> _What to do_
What lines in the entries hold the string "field"? List them.
:: Records
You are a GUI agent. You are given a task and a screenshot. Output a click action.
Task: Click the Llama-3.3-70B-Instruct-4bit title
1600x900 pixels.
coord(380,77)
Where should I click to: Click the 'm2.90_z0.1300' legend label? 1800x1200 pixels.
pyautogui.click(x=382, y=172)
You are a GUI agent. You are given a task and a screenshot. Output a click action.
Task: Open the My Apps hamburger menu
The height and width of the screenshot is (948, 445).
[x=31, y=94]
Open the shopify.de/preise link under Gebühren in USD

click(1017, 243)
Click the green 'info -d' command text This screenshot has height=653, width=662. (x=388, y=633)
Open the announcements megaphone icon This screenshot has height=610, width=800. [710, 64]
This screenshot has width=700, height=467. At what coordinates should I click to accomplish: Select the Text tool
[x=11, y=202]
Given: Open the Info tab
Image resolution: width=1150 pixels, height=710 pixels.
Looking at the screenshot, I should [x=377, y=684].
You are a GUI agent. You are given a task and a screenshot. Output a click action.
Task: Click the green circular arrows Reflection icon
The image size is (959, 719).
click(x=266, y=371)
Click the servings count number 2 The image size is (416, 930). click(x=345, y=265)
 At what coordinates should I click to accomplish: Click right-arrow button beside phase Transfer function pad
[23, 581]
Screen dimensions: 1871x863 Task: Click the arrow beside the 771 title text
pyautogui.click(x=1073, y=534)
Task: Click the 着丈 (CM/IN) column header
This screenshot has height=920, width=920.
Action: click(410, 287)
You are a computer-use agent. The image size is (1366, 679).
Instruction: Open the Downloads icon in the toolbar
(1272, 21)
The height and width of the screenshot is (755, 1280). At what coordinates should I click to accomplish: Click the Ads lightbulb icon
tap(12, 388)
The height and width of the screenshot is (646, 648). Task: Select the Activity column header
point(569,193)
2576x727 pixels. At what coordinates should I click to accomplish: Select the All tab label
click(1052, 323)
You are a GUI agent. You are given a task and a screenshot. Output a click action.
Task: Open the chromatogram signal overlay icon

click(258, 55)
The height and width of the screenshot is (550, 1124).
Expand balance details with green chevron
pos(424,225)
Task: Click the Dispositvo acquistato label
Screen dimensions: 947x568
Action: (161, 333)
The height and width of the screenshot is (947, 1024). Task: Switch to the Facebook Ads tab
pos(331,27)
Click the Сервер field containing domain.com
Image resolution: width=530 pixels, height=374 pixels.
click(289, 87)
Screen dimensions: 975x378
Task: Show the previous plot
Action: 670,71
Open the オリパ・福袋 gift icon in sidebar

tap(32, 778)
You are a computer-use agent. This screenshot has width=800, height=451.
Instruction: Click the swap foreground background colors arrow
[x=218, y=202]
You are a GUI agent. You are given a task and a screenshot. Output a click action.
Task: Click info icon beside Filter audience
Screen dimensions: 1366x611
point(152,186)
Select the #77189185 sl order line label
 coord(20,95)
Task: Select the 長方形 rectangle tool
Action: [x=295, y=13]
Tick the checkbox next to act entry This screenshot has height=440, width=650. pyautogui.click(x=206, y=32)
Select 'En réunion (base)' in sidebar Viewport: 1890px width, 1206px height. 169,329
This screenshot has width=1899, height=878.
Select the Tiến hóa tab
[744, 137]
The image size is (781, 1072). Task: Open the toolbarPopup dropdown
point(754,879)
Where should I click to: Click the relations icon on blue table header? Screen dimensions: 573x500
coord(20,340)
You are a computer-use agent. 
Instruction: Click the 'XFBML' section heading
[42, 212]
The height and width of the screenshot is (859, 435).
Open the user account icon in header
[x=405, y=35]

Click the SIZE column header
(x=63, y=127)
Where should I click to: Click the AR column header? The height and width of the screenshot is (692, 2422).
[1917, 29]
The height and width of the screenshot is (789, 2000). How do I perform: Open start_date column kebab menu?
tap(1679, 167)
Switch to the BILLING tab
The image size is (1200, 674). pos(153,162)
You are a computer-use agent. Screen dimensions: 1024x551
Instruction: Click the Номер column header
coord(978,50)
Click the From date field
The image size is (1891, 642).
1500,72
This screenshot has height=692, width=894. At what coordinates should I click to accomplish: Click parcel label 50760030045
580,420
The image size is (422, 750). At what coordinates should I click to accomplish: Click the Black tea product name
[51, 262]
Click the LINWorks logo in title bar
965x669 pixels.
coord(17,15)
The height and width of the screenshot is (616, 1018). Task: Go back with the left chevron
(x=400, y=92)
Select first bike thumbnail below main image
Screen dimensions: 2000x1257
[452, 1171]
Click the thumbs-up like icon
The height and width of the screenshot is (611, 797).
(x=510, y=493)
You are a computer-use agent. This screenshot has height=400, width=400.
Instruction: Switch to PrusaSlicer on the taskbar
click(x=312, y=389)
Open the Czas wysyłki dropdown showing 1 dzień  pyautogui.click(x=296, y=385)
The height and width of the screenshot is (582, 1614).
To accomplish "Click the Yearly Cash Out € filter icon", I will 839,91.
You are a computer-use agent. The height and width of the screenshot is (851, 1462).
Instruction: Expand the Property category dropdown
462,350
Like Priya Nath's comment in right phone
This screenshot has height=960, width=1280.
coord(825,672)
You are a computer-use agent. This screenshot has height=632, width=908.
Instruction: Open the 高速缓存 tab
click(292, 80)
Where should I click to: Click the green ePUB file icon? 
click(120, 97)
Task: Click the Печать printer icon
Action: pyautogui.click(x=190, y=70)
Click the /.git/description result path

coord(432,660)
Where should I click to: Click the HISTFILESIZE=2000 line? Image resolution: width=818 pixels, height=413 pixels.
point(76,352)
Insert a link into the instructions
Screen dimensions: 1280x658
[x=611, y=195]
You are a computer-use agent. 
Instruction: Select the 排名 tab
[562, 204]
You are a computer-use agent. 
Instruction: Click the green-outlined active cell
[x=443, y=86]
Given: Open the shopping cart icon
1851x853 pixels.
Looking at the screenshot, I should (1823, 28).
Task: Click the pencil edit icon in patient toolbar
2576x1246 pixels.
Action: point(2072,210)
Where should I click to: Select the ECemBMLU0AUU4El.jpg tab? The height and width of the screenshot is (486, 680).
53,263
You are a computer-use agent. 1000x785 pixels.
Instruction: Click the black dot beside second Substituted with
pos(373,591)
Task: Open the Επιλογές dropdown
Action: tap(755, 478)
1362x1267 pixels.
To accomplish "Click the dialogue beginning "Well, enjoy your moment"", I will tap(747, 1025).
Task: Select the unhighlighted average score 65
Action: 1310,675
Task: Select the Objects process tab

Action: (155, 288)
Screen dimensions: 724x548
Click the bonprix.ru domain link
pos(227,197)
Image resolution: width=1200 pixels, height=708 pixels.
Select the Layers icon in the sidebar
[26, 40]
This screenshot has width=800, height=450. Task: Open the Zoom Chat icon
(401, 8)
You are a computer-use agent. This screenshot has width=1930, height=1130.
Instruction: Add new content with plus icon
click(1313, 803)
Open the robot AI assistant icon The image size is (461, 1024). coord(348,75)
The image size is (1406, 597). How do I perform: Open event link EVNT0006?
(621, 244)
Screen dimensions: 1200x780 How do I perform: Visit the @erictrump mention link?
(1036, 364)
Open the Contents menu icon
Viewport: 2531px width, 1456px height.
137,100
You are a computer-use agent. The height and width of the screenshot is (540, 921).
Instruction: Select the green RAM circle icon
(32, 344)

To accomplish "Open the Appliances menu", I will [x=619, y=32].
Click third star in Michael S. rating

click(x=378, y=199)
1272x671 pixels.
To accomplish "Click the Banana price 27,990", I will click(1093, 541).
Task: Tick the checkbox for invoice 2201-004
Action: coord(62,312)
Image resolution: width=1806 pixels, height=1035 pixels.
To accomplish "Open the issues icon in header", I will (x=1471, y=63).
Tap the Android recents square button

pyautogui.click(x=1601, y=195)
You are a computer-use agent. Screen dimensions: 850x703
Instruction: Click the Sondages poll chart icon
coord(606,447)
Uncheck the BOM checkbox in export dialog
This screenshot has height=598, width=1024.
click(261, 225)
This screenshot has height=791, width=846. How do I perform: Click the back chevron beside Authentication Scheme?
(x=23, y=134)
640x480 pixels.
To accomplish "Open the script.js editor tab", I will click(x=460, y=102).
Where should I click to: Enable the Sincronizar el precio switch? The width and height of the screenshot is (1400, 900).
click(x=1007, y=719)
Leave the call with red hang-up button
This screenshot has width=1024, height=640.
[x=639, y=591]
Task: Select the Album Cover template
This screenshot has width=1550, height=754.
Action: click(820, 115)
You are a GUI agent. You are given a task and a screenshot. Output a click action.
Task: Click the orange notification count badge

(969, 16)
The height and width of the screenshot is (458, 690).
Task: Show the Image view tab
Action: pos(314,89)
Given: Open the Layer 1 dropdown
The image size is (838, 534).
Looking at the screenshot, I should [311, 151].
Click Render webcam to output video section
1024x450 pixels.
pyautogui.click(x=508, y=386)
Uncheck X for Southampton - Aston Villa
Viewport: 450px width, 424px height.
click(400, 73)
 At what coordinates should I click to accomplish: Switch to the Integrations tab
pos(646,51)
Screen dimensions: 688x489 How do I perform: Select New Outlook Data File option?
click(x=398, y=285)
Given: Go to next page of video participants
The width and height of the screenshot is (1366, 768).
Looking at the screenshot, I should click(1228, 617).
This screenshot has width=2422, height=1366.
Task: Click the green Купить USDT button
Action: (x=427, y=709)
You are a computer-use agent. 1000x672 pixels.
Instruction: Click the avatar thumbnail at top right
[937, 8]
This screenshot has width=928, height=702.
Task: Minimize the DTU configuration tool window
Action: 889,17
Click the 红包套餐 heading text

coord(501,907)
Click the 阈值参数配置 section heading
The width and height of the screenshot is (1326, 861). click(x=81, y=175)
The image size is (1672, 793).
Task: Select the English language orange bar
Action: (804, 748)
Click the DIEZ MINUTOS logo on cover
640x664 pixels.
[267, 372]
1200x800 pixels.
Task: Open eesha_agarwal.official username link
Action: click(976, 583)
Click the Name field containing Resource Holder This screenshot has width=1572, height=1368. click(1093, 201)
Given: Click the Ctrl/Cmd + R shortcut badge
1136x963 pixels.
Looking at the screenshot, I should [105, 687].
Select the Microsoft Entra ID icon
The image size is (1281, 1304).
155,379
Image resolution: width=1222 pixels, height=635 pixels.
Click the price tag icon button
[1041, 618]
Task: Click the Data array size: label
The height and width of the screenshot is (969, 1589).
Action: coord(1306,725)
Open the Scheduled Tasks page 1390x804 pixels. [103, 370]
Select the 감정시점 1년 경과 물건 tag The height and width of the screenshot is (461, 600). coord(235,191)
::::
> _Task answer_
Click the Сервер field containing domain.com
Click the From date field
Click the Name field containing Resource Holder This screenshot has width=1572, height=1368. click(1093, 201)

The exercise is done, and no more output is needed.